El ámbito en el que opera el Ministerio es el estado nacional surgido de la Paz de Westfalia de 1647-48: integrado, unitario, perfectamente soberano y capacitado para representarse a sí mismo de puertas adentro y afuera. Y este es precisamente el ámbito que el actual Gobierno de España necesita fortalecer para contrarrestar tanto los desafíos de la globalización como las consecuencias de la grave crisis económica e institucional en que nos hallamos sumidos, en gran parte por culpa de la incompetencia del establecimiento y los propios vicios estructurales de eso que llaman el régimen del 78.

Son muchos años de sanchopancismo socialdemócrata. Ahora se quiere enderezar la situación, equilibrando con algo de Don Quijote. Pero para evitar el rechazo de unas audiencias nihilistas, cínicas y malacostumbradas por los decadentes lenguajes narrativos de Pedro Almodóvar y José Luis Garci, el adoctrinador demócratacristiano se sirve de una estrategia indirecta, basada en desorientar, sembrar la duda con respecto al anterior estado de cosas por la vía del entretenimiento. El pueblo español debe estar preparado para una nueva forma no solo de ver su propia historia, sino de ver cómo los futuros gobiernos de España van haciendo esa historia en el momento que corresponda. Por supuesto el régimen querría sobrevivir a un final que, dadas las circunstancias, podemos fechar a diez o quince años vista. Pero aunque no fuese así, España tiene que seguir adelante. Y esto sólo puede lograrse si continúa siendo España, es decir, un Estado no fallido perteneciente al sistema surgido de los tratados de Münster y Osnabrück a mediados del siglo XVII.

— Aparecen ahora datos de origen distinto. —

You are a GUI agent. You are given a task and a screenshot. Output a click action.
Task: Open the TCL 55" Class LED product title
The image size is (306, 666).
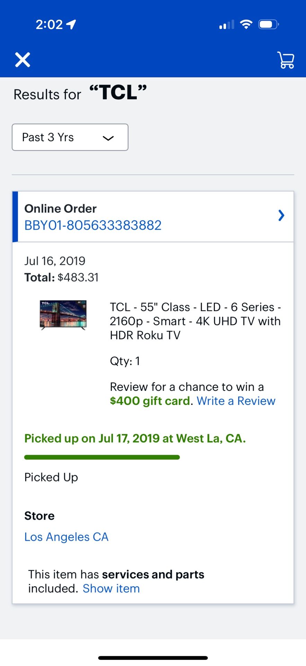click(x=195, y=321)
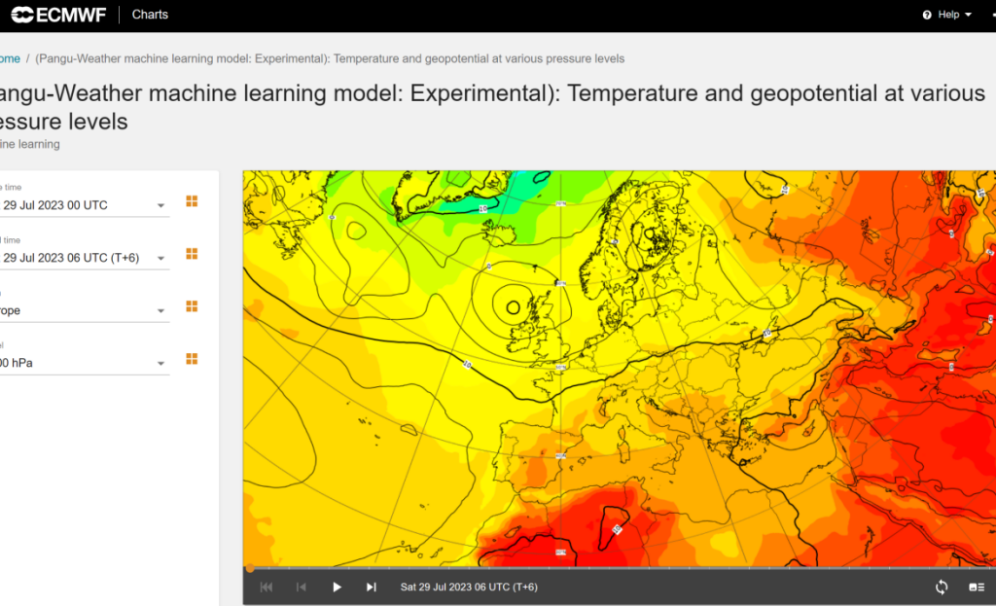
Task: Step forward to next forecast frame
Action: [371, 587]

En este sentido, el Ministerio del Tiempo es un símbolo mediático de la España del PP. Algunos capítulos incluso parecen escritos por el mismo Rajoy, con la zumba céltica que le caracteriza y su total falta de respeto a la inteligencia del contribuyente -que es el que paga este engendro de viajes en el tiempo comprado por Televisión Española-. Acordémonos, por ejemplo, de aquel grotesco intento de la KGB de secuestrar a Alfred Hitchcock durante el festival de cine de San Sebastián de 1958 y que constituye el argumento del primer capítulo de la tercera temporada. Consciente de lo imposible de vender una trama tan absurda, el guionista da una vuelta de tuerca para ver si cuela y, efectivamente, cuela. No es la hermosura de la catalana Amelia Folch, sino una cazuelita donostiarra de chipirones en su tinta, lo que en el último momento consigue desviar al mago del suspense de la senda fatal que le conducía a la emboscada tendida por los intrigantes soviéticos enemigos del régimen franquista.